WHAT IS EXPECTED
Give again, word for word, every line below from the one that has "Given: Click the light1 node in network" through the one that has "Given: Click the yellow preview mode strip", both included, and no others.

Data excerpts:
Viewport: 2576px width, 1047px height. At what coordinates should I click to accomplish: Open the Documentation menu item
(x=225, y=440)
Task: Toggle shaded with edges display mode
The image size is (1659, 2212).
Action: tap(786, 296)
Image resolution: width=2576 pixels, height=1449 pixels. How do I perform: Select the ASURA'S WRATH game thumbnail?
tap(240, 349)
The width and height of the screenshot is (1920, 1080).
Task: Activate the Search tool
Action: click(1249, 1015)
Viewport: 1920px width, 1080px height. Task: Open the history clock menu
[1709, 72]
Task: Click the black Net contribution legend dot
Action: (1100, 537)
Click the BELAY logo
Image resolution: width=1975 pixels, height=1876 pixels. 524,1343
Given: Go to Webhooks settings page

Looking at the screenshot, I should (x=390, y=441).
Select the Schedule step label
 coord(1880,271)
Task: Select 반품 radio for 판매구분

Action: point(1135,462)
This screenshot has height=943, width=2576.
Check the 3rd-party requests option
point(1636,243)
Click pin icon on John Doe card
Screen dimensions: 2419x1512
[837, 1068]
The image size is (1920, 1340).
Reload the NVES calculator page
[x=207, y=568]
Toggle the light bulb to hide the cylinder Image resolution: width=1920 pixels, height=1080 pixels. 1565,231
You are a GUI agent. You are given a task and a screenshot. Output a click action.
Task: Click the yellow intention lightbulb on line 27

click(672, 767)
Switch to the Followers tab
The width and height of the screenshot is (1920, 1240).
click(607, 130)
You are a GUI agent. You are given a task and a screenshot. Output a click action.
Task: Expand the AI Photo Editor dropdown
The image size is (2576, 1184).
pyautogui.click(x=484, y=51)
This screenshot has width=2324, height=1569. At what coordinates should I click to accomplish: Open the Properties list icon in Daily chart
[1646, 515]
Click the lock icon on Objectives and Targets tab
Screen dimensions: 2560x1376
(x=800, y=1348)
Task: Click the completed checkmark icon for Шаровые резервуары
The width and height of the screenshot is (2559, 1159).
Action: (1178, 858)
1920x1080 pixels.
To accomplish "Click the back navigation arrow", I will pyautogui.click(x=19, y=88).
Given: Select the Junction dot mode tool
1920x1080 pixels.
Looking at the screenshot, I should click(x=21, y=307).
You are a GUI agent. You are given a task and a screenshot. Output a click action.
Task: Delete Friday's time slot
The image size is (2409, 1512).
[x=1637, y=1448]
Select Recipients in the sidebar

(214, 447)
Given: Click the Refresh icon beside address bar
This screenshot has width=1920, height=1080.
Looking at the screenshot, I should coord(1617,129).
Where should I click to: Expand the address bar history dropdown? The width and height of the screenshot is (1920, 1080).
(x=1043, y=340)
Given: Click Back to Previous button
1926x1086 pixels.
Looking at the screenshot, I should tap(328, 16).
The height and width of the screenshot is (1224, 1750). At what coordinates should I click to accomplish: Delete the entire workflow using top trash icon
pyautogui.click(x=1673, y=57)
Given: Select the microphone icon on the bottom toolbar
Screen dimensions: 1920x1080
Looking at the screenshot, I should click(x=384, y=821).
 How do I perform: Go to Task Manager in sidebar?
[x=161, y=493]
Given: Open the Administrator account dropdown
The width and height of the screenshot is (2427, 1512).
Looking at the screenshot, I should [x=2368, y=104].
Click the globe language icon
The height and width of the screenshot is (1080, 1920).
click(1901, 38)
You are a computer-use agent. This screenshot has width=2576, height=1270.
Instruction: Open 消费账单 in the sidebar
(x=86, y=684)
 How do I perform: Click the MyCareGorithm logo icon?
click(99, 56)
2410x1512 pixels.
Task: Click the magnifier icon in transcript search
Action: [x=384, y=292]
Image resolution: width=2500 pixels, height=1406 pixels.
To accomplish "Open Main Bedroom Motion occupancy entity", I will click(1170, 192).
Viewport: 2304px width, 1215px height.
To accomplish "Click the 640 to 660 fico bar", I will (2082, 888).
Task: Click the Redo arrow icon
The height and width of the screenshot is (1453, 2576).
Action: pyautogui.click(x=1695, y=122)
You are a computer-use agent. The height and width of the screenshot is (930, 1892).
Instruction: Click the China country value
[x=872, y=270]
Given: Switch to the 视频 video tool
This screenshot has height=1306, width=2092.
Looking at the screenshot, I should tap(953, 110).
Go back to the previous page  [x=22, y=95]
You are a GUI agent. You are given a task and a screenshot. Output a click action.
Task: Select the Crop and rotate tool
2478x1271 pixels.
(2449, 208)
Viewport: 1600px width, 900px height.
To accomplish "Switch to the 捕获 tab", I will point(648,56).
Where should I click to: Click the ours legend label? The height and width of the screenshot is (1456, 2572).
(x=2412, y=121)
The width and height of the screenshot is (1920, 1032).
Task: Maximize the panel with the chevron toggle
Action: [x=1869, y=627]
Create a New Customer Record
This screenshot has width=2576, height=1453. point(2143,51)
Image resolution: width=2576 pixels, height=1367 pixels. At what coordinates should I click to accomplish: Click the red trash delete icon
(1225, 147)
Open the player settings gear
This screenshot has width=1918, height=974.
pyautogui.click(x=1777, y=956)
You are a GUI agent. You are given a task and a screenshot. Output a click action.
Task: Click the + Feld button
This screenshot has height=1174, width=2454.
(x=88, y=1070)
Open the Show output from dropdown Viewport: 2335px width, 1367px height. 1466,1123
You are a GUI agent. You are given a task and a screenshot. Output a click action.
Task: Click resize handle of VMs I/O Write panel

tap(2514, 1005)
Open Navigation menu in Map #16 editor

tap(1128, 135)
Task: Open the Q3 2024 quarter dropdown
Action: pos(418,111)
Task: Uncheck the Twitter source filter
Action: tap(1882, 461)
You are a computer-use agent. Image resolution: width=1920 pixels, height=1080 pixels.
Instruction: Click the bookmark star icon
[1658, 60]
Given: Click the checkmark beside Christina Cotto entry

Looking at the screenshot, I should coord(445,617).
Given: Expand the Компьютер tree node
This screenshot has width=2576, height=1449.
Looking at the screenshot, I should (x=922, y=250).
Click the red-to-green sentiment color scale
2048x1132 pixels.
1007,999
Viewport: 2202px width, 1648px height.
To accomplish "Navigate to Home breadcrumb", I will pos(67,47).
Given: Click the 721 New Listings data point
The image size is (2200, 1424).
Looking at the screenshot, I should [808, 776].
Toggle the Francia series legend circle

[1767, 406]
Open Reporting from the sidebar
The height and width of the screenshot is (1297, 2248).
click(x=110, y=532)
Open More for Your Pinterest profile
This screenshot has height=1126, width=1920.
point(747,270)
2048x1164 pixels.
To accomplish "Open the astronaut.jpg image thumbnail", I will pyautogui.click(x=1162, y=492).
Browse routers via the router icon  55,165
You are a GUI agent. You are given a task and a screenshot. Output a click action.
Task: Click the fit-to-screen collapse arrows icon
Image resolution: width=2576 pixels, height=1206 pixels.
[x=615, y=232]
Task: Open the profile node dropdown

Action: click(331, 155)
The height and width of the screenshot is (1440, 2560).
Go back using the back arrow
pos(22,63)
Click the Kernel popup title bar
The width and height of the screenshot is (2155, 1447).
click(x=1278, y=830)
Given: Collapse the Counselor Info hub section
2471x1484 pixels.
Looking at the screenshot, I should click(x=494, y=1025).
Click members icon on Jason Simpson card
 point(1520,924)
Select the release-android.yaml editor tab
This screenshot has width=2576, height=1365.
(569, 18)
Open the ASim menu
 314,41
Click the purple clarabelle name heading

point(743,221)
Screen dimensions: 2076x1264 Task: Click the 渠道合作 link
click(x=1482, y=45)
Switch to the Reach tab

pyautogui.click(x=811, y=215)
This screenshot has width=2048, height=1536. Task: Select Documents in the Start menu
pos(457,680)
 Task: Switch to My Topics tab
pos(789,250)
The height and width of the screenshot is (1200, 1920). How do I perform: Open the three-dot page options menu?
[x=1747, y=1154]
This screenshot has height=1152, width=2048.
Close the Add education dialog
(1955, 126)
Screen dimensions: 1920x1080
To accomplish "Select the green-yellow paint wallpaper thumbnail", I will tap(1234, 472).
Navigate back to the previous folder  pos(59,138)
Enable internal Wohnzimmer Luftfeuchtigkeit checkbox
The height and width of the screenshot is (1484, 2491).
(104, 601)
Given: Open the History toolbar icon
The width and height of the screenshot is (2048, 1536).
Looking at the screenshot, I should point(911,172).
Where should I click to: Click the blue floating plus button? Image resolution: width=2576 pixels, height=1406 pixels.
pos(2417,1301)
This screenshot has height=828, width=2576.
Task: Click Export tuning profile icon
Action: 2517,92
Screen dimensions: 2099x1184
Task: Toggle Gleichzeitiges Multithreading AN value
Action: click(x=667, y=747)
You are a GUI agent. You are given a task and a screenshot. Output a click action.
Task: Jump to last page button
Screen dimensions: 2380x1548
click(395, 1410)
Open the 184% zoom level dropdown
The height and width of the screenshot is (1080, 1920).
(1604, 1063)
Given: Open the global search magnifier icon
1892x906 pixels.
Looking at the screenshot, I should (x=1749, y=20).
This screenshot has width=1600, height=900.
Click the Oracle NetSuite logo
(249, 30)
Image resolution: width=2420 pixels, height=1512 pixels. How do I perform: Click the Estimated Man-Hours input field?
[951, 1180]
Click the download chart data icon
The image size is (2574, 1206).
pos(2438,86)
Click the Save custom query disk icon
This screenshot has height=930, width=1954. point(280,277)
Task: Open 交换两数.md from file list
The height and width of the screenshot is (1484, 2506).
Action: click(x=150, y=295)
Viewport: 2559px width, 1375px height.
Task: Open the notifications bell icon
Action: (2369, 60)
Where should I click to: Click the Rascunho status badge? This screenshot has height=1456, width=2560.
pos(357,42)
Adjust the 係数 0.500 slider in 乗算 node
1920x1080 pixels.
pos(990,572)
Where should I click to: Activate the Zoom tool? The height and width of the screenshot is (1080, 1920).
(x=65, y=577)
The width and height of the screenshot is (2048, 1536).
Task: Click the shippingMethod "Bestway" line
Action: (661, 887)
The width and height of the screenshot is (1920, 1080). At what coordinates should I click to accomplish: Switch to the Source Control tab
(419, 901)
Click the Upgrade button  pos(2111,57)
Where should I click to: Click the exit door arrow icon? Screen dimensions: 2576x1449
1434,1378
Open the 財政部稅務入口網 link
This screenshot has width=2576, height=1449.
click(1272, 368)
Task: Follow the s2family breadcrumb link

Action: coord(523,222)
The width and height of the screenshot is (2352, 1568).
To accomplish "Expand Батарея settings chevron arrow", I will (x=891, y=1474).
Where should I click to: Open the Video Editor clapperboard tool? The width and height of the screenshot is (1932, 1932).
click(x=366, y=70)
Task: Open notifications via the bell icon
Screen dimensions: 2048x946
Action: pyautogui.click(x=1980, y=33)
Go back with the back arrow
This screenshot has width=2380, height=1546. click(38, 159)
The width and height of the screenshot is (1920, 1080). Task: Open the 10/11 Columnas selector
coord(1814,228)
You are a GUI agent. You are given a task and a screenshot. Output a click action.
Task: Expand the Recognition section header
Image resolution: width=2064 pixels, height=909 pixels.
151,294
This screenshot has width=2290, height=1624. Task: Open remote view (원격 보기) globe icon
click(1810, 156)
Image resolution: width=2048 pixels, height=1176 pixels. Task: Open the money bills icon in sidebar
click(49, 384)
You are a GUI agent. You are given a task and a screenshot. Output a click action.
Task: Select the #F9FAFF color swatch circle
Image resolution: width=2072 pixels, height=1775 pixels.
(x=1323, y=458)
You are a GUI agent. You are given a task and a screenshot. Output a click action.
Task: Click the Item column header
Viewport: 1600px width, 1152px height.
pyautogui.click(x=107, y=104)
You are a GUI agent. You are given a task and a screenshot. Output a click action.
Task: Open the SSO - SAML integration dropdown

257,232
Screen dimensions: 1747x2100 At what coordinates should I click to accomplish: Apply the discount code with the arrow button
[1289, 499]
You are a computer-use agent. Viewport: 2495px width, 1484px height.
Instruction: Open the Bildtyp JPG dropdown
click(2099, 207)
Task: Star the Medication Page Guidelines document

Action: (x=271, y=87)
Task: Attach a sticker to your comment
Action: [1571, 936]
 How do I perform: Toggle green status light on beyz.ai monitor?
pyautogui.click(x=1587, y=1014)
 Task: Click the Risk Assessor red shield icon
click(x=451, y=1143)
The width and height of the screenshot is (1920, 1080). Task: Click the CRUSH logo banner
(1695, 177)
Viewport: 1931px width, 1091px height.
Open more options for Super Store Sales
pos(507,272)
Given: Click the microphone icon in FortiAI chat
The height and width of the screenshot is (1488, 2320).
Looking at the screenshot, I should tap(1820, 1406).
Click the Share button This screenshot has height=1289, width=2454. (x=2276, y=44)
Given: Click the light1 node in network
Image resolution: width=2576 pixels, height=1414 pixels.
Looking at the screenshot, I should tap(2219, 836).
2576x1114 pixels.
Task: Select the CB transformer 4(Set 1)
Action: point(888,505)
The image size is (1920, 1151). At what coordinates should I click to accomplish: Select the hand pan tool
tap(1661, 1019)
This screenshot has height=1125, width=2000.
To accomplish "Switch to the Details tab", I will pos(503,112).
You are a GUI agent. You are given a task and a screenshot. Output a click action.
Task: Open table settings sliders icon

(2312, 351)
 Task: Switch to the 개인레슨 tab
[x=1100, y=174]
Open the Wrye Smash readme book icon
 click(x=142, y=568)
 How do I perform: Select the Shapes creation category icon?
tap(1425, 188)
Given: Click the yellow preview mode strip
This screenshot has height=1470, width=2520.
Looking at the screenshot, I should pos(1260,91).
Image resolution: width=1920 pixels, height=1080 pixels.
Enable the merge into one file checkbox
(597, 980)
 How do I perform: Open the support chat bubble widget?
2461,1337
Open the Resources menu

EXERCISE RESPONSE
Given: Click the light1 node in network
Image resolution: width=2576 pixels, height=1414 pixels.
Looking at the screenshot, I should tap(2219, 836).
2576x1114 pixels.
Task: Select the CB transformer 4(Set 1)
Action: point(888,505)
The image size is (1920, 1151). At what coordinates should I click to accomplish: Select the hand pan tool
tap(1661, 1019)
This screenshot has height=1125, width=2000.
To accomplish "Switch to the Details tab", I will pos(503,112).
You are a GUI agent. You are given a task and a screenshot. Output a click action.
Task: Open table settings sliders icon

(2312, 351)
 Task: Switch to the 개인레슨 tab
[x=1100, y=174]
Open the Wrye Smash readme book icon
 click(x=142, y=568)
 How do I perform: Select the Shapes creation category icon?
tap(1425, 188)
Given: Click the yellow preview mode strip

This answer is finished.